Since the introduction of covered stents for TIPS has reduced shunt dysfunction, the primary complication of TIPS is overt HE episodes, which occur in up to 50% of cirrhotic patients after TIPS and which usually lead to hospitalization. Although this is a frequent complication, prophylaxis against HE was not recommended in the 2014 American Association for the Study of Liver Diseases (AASLD) and the European Association for the Study of the Liver (EASL) joint guideline on HE1, primarily due to a lack of data. At that time, only one RCT2 assessed this issue by randomizing 75 post-TIPS patients to rifaximin, lactulose, or no treatment and showed no difference in overt HE 1 month post-TIPS.
This well-designed RCT overcame these limitations by enrolling a larger sample size and following patients for almost 6 months post-TIPS. The investigators should be commended for their excellent study design and diligence to address this important issue.
For the primary endpoint, the cumulative incidence of overt HE was significantly lower in rifaximin-treated patients vs placebo-treated patients: 34% vs 53%, respectively, OR 0.48; 95% CI: 0.27-0.87.
Prophylactic use of lactulose use was not permitted, even among the 13% of patients who had a prior episode of overt HE, which is the standard of care in the US.
Although this study demonstrated a significant reduction in cumulative incidence of overt HE, the most recent 2022 North American guidance on TIPS management3 does not recommend routine HE prophylaxis with rifaximin pending further RCT data. The authors expressed concern that lactulose was not provided to the 13% of patients with prior overt HE episodes.
As a general gastroenterologist, I relied on several transplant hepatology colleagues for guidance on this issue. They assess each patient for additional HE risk factors (advanced age, Child-Pugh score) and make an individualized decision about using rifaximin (or lactulose) as prophylaxis for overt HE. Although rifaximin is more convenient to use than lactulose, cost and lack of insurance coverage sometimes limit its use. Nevertheless, based on the current RCT, rifaximin has clearly demonstrated efficacy for this indication while RCT data for lactulose efficacy is lacking.
For Future Research
Additional confirmatory studies will be needed, including in the US, before guidelines routinely recommend rifaximin (or lactulose) treatment post-TIPS. It’s also unclear if HE prophylaxis should continue indefinitely after TIPS, especially since several study patients experienced overt HE shortly after discontinuing rifaximin at 168 days post-TIPS.
Conflict of Interest
Dr. Schoenfeld reports being an advisory board member and consultant for Salix Pharmaceuticals.

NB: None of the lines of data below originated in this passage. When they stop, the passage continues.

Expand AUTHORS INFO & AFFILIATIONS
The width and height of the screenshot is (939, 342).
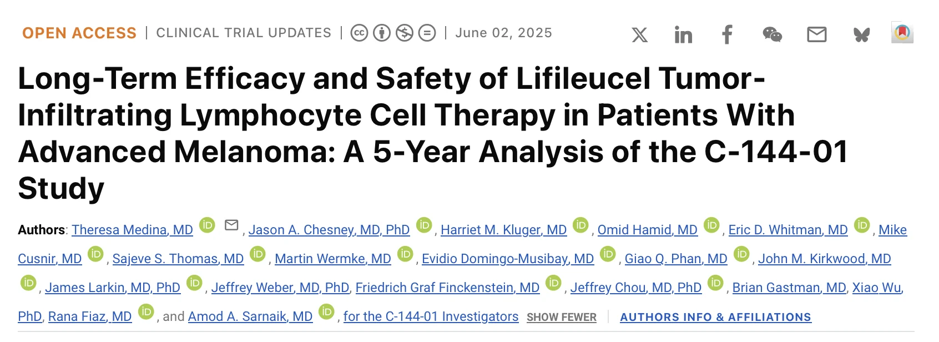715,317
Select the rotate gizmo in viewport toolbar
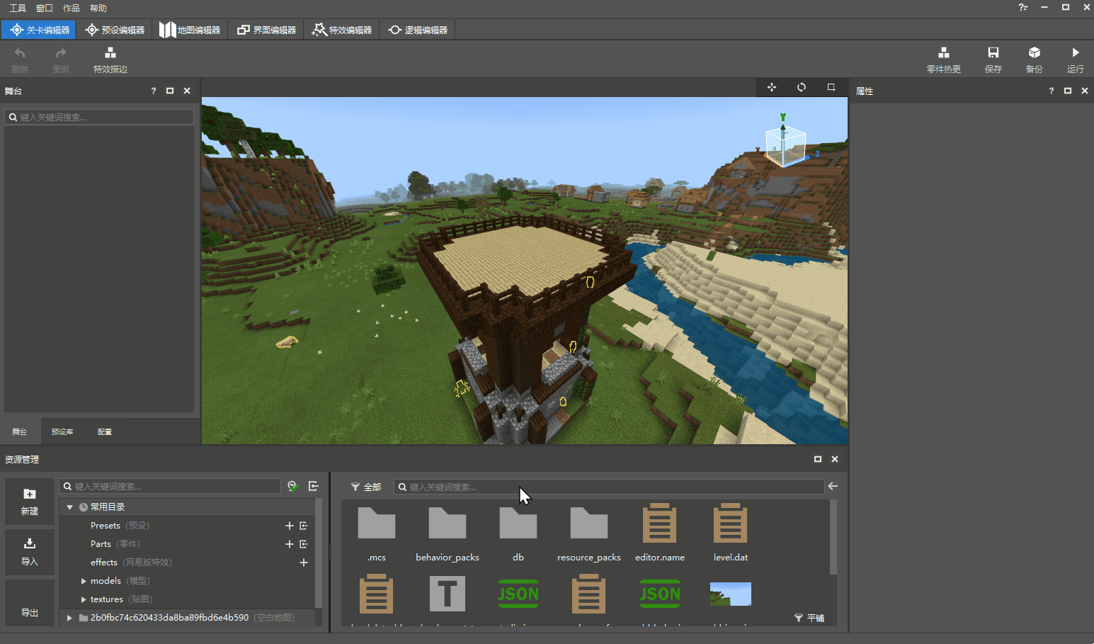Image resolution: width=1094 pixels, height=644 pixels. (802, 87)
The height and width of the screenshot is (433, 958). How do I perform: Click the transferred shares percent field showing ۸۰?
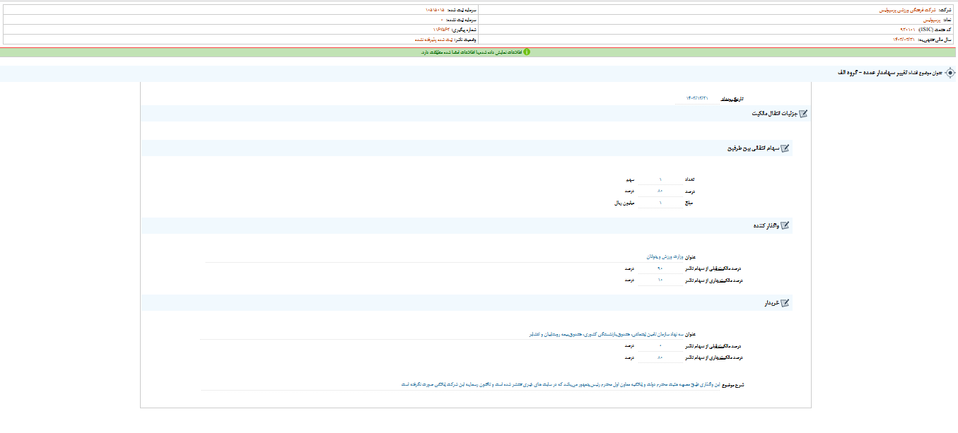click(660, 191)
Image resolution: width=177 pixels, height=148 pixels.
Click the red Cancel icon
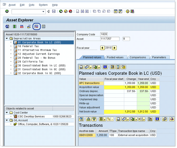pyautogui.click(x=70, y=12)
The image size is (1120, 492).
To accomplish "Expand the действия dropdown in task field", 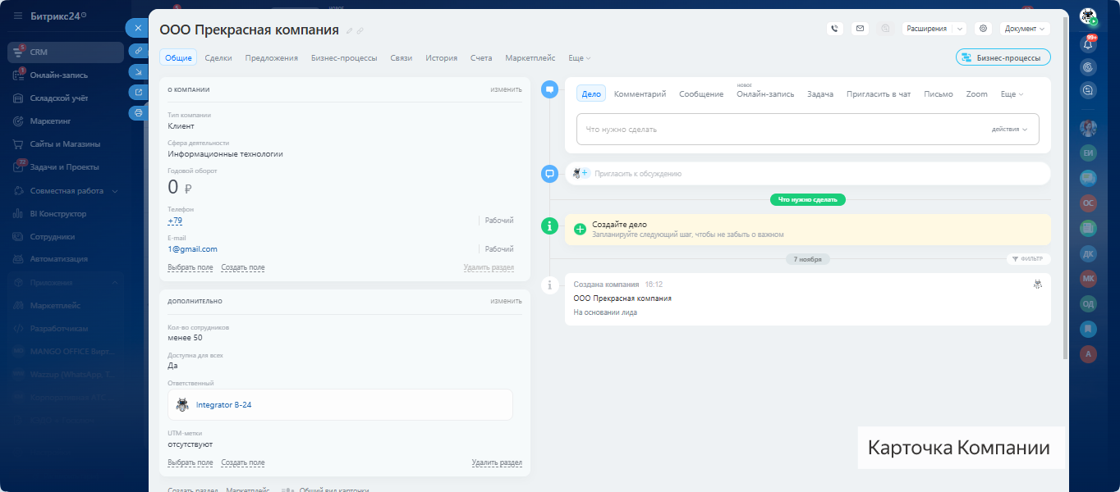I will pyautogui.click(x=1009, y=130).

- Vilstrup H, Amodio P, Bajaj J, et al. Hepatic Encephalopathy in Chronic Liver Disease: 2014 Practice Guideline by AASLD and EASL. Hepatology 2014; 60: 715-35.
- Riggio O, Masini A, Efrati C, et al. Pharmacological prophylaxis of hepatic encephalopathy after TIPS. J Hepatol 2005; 42: 674-79.
- Boike JR, Thornburg BG, Asrani SK, et al. North American Practice-Based Recommendations for Transjugular Intrahepatic Portosystemic Shunts in Portal Hypertension. Clin Gastroenterol Hepatol 2022; 20: 1636-62.